*What you should do*: Return each line below holding the string "agent".

*Data supplied*:
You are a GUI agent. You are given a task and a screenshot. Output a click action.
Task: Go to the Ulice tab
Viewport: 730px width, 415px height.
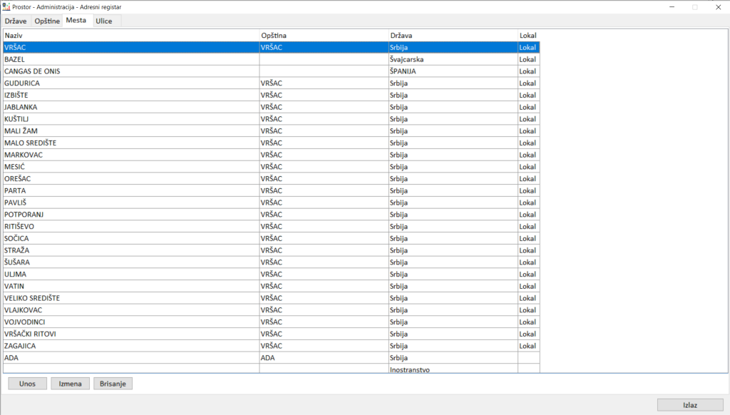pos(104,21)
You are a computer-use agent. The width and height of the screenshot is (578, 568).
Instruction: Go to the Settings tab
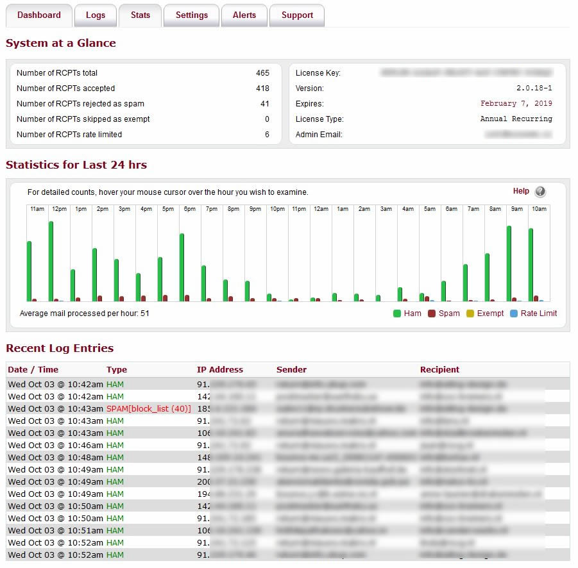point(191,15)
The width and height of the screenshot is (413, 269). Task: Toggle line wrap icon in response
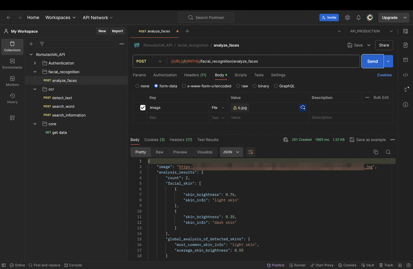(251, 152)
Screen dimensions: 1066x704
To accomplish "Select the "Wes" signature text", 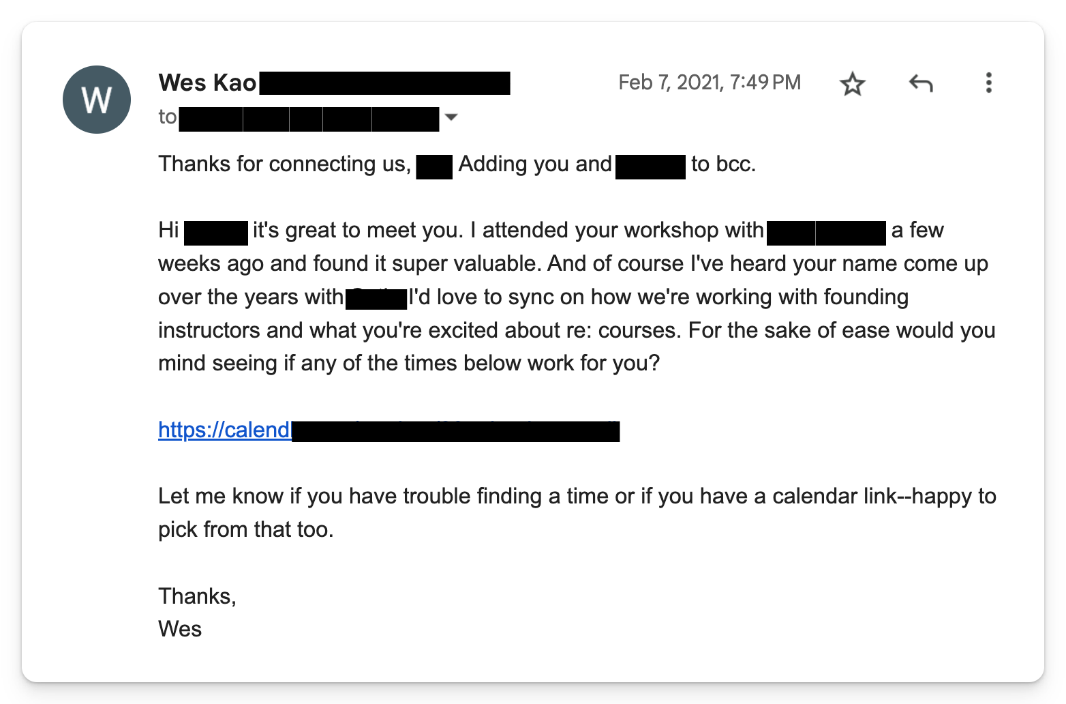I will coord(179,629).

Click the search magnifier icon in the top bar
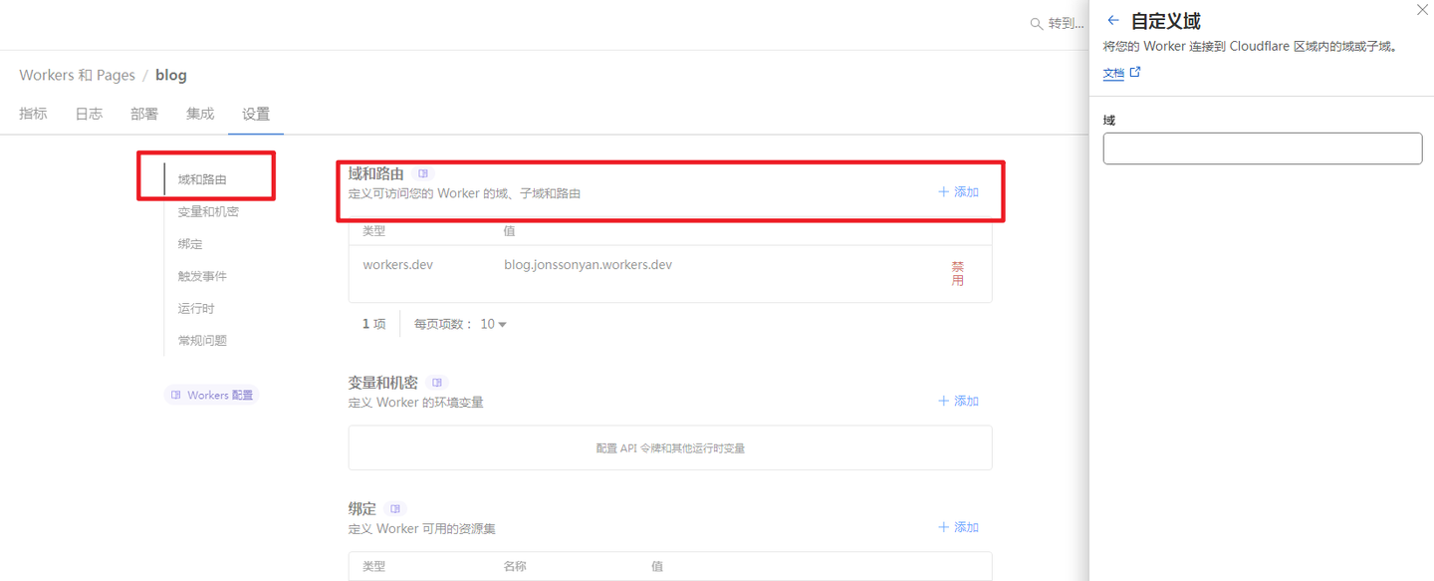[x=1036, y=23]
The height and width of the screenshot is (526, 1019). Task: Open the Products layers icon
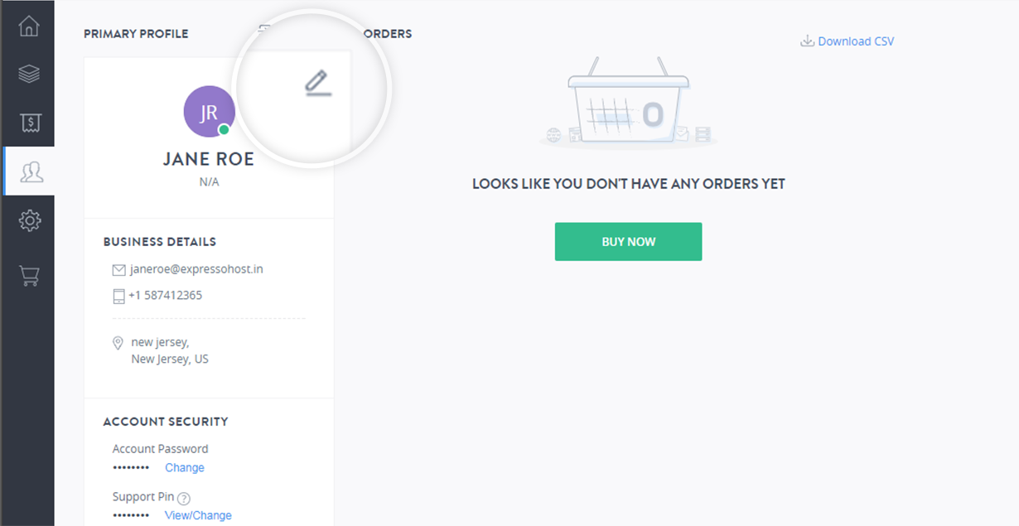29,74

*Expected answer*:
You are a GUI agent. You are given a task and a screenshot. Output a click action.
You are a computer-use agent. The width and height of the screenshot is (578, 568).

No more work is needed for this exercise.